Problem.
Reproduce each of the entries that follow, exactly.

Pixel coordinate grounding data
****************************************

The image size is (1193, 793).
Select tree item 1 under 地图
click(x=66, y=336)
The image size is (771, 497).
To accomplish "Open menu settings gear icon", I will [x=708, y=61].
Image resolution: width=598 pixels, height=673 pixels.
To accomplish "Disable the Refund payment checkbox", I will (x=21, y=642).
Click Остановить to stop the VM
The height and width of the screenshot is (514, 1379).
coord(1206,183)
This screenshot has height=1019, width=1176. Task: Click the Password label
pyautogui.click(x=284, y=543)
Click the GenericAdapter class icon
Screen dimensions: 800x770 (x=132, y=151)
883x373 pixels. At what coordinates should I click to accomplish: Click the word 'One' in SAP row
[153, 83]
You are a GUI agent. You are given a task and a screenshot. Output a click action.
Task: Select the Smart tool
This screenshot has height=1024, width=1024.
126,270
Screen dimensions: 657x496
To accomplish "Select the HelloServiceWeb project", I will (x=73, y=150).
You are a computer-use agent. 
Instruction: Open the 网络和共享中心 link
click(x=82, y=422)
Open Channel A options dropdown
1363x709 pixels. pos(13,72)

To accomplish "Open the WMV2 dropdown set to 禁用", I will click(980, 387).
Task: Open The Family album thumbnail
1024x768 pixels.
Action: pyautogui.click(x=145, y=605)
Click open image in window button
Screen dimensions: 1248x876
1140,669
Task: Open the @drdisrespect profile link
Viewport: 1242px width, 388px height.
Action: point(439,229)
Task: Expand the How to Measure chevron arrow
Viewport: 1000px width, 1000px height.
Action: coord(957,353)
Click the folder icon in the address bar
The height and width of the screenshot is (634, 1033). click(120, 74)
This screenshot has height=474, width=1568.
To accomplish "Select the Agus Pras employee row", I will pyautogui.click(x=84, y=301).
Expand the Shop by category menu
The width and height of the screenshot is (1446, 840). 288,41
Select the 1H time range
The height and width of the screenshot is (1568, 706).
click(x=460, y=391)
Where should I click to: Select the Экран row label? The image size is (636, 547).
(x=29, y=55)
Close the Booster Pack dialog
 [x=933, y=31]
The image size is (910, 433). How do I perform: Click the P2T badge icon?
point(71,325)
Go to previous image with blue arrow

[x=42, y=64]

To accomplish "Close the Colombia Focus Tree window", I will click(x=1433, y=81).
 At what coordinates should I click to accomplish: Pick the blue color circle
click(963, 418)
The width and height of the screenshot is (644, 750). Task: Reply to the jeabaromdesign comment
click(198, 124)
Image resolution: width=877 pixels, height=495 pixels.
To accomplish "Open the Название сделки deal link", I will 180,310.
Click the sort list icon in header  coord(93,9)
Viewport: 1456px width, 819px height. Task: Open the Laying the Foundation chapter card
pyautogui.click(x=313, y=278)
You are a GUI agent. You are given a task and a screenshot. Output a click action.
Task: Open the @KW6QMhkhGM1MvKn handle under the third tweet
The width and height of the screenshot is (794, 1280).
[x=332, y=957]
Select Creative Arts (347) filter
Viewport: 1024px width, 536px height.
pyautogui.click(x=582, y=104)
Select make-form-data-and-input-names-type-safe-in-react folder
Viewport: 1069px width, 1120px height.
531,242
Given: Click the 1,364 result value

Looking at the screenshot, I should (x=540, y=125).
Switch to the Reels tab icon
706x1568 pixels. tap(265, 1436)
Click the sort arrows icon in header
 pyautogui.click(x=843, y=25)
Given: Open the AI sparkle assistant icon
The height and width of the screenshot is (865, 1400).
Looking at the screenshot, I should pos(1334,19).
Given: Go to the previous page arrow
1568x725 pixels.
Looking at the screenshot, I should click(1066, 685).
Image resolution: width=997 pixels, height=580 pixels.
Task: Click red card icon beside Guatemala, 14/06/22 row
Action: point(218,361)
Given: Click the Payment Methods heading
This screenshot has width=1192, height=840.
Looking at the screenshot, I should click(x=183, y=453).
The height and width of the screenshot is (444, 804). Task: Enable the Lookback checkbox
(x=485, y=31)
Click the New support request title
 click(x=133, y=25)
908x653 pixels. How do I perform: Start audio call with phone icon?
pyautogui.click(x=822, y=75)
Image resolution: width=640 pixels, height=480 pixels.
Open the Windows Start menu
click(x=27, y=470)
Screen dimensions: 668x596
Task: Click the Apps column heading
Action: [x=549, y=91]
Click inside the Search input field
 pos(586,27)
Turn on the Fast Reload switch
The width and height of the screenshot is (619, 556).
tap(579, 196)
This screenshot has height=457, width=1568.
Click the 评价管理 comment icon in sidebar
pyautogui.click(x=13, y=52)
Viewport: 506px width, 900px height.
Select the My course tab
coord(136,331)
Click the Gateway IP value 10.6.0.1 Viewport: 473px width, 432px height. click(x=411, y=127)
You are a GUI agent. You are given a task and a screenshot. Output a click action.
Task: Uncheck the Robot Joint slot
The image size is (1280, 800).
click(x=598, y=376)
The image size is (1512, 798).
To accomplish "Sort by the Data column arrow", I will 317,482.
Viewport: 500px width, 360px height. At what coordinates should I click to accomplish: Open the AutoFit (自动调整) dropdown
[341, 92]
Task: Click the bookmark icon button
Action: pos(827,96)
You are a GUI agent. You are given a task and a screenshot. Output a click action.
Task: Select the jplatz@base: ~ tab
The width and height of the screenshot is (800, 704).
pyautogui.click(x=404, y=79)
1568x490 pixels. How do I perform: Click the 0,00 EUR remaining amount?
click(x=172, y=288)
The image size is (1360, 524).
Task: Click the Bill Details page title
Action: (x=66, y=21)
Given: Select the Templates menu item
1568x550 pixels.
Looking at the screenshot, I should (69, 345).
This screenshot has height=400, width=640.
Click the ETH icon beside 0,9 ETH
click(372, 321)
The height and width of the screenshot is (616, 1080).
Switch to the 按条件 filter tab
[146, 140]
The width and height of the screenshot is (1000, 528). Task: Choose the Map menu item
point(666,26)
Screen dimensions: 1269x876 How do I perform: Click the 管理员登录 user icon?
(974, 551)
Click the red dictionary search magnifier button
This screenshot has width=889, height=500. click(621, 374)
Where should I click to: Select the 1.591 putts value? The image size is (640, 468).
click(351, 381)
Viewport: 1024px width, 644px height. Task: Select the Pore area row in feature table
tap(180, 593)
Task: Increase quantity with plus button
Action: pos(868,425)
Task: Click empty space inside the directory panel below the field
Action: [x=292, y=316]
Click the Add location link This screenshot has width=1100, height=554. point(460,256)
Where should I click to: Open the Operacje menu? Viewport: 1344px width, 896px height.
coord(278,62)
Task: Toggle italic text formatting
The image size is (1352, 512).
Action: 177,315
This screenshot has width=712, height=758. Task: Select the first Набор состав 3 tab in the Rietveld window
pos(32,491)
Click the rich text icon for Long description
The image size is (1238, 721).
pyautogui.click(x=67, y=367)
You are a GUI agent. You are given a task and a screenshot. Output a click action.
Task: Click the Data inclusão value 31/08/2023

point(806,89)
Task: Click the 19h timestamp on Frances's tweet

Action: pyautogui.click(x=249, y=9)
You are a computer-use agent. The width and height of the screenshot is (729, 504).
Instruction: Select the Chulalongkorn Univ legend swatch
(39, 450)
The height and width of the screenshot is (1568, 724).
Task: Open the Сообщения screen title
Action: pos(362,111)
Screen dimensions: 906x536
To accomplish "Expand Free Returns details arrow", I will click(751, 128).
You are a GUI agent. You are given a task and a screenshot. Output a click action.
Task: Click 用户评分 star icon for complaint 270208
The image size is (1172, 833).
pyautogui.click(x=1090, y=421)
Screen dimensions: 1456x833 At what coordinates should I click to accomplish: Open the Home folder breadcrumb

****************************************

Answer to the exercise.
The image size is (1193, 793).
Select tree item 1 under 地图
click(x=66, y=336)
The image size is (771, 497).
To accomplish "Open menu settings gear icon", I will [x=708, y=61].
Image resolution: width=598 pixels, height=673 pixels.
To accomplish "Disable the Refund payment checkbox", I will (x=21, y=642).
Click Остановить to stop the VM
The height and width of the screenshot is (514, 1379).
coord(1206,183)
This screenshot has height=1019, width=1176. Task: Click the Password label
pyautogui.click(x=284, y=543)
Click the GenericAdapter class icon
Screen dimensions: 800x770 (x=132, y=151)
883x373 pixels. At what coordinates should I click to accomplish: Click the word 'One' in SAP row
[153, 83]
You are a GUI agent. You are given a task and a screenshot. Output a click action.
Task: Select the Smart tool
This screenshot has height=1024, width=1024.
126,270
Screen dimensions: 657x496
To accomplish "Select the HelloServiceWeb project", I will (x=73, y=150).
You are a computer-use agent. 
Instruction: Open the 网络和共享中心 link
click(x=82, y=422)
Open Channel A options dropdown
1363x709 pixels. pos(13,72)

To accomplish "Open the WMV2 dropdown set to 禁用", I will click(980, 387).
Task: Open The Family album thumbnail
1024x768 pixels.
Action: pyautogui.click(x=145, y=605)
Click open image in window button
Screen dimensions: 1248x876
1140,669
Task: Open the @drdisrespect profile link
Viewport: 1242px width, 388px height.
Action: point(439,229)
Task: Expand the How to Measure chevron arrow
Viewport: 1000px width, 1000px height.
Action: coord(957,353)
Click the folder icon in the address bar
The height and width of the screenshot is (634, 1033). click(120, 74)
This screenshot has height=474, width=1568.
To accomplish "Select the Agus Pras employee row", I will pyautogui.click(x=84, y=301).
Expand the Shop by category menu
The width and height of the screenshot is (1446, 840). 288,41
Select the 1H time range
The height and width of the screenshot is (1568, 706).
click(x=460, y=391)
Where should I click to: Select the Экран row label? The image size is (636, 547).
(x=29, y=55)
Close the Booster Pack dialog
 [x=933, y=31]
The image size is (910, 433). How do I perform: Click the P2T badge icon?
point(71,325)
Go to previous image with blue arrow

[x=42, y=64]

To accomplish "Close the Colombia Focus Tree window", I will click(x=1433, y=81).
 At what coordinates should I click to accomplish: Pick the blue color circle
click(963, 418)
The width and height of the screenshot is (644, 750). Task: Reply to the jeabaromdesign comment
click(198, 124)
Image resolution: width=877 pixels, height=495 pixels.
To accomplish "Open the Название сделки deal link", I will 180,310.
Click the sort list icon in header  coord(93,9)
Viewport: 1456px width, 819px height. Task: Open the Laying the Foundation chapter card
pyautogui.click(x=313, y=278)
You are a GUI agent. You are given a task and a screenshot. Output a click action.
Task: Open the @KW6QMhkhGM1MvKn handle under the third tweet
The width and height of the screenshot is (794, 1280).
[x=332, y=957]
Select Creative Arts (347) filter
Viewport: 1024px width, 536px height.
pyautogui.click(x=582, y=104)
Select make-form-data-and-input-names-type-safe-in-react folder
Viewport: 1069px width, 1120px height.
531,242
Given: Click the 1,364 result value

Looking at the screenshot, I should (x=540, y=125).
Switch to the Reels tab icon
706x1568 pixels. tap(265, 1436)
Click the sort arrows icon in header
 pyautogui.click(x=843, y=25)
Given: Open the AI sparkle assistant icon
The height and width of the screenshot is (865, 1400).
Looking at the screenshot, I should pos(1334,19).
Given: Go to the previous page arrow
1568x725 pixels.
Looking at the screenshot, I should click(1066, 685).
Image resolution: width=997 pixels, height=580 pixels.
Task: Click red card icon beside Guatemala, 14/06/22 row
Action: point(218,361)
Given: Click the Payment Methods heading
This screenshot has width=1192, height=840.
Looking at the screenshot, I should click(x=183, y=453).
The height and width of the screenshot is (444, 804). Task: Enable the Lookback checkbox
(x=485, y=31)
Click the New support request title
 click(x=133, y=25)
908x653 pixels. How do I perform: Start audio call with phone icon?
pyautogui.click(x=822, y=75)
Image resolution: width=640 pixels, height=480 pixels.
Open the Windows Start menu
click(x=27, y=470)
Screen dimensions: 668x596
Task: Click the Apps column heading
Action: [x=549, y=91]
Click inside the Search input field
 pos(586,27)
Turn on the Fast Reload switch
The width and height of the screenshot is (619, 556).
tap(579, 196)
This screenshot has height=457, width=1568.
Click the 评价管理 comment icon in sidebar
pyautogui.click(x=13, y=52)
Viewport: 506px width, 900px height.
Select the My course tab
coord(136,331)
Click the Gateway IP value 10.6.0.1 Viewport: 473px width, 432px height. click(x=411, y=127)
You are a GUI agent. You are given a task and a screenshot. Output a click action.
Task: Uncheck the Robot Joint slot
The image size is (1280, 800).
click(x=598, y=376)
The image size is (1512, 798).
To accomplish "Sort by the Data column arrow", I will 317,482.
Viewport: 500px width, 360px height. At what coordinates should I click to accomplish: Open the AutoFit (自动调整) dropdown
[341, 92]
Task: Click the bookmark icon button
Action: pos(827,96)
You are a GUI agent. You are given a task and a screenshot. Output a click action.
Task: Select the jplatz@base: ~ tab
The width and height of the screenshot is (800, 704).
pyautogui.click(x=404, y=79)
1568x490 pixels. How do I perform: Click the 0,00 EUR remaining amount?
click(x=172, y=288)
The image size is (1360, 524).
Task: Click the Bill Details page title
Action: (x=66, y=21)
Given: Select the Templates menu item
1568x550 pixels.
Looking at the screenshot, I should (69, 345).
This screenshot has height=400, width=640.
Click the ETH icon beside 0,9 ETH
click(372, 321)
The height and width of the screenshot is (616, 1080).
Switch to the 按条件 filter tab
[146, 140]
The width and height of the screenshot is (1000, 528). Task: Choose the Map menu item
point(666,26)
Screen dimensions: 1269x876 How do I perform: Click the 管理员登录 user icon?
(974, 551)
Click the red dictionary search magnifier button
This screenshot has width=889, height=500. click(621, 374)
Where should I click to: Select the 1.591 putts value? The image size is (640, 468).
click(351, 381)
Viewport: 1024px width, 644px height. Task: Select the Pore area row in feature table
tap(180, 593)
Task: Increase quantity with plus button
Action: pos(868,425)
Task: Click empty space inside the directory panel below the field
Action: [x=292, y=316]
Click the Add location link This screenshot has width=1100, height=554. point(460,256)
Where should I click to: Open the Operacje menu? Viewport: 1344px width, 896px height.
coord(278,62)
Task: Toggle italic text formatting
The image size is (1352, 512).
Action: 177,315
This screenshot has width=712, height=758. Task: Select the first Набор состав 3 tab in the Rietveld window
pos(32,491)
Click the rich text icon for Long description
The image size is (1238, 721).
pyautogui.click(x=67, y=367)
You are a GUI agent. You are given a task and a screenshot. Output a click action.
Task: Click the Data inclusão value 31/08/2023

point(806,89)
Task: Click the 19h timestamp on Frances's tweet

Action: pyautogui.click(x=249, y=9)
You are a computer-use agent. The width and height of the screenshot is (729, 504).
Instruction: Select the Chulalongkorn Univ legend swatch
(39, 450)
The height and width of the screenshot is (1568, 724).
Task: Open the Сообщения screen title
Action: pos(362,111)
Screen dimensions: 906x536
To accomplish "Expand Free Returns details arrow", I will click(751, 128).
You are a GUI agent. You are given a task and a screenshot. Output a click action.
Task: Click 用户评分 star icon for complaint 270208
The image size is (1172, 833).
pyautogui.click(x=1090, y=421)
Screen dimensions: 1456x833 At what coordinates should I click to accomplish: Open the Home folder breadcrumb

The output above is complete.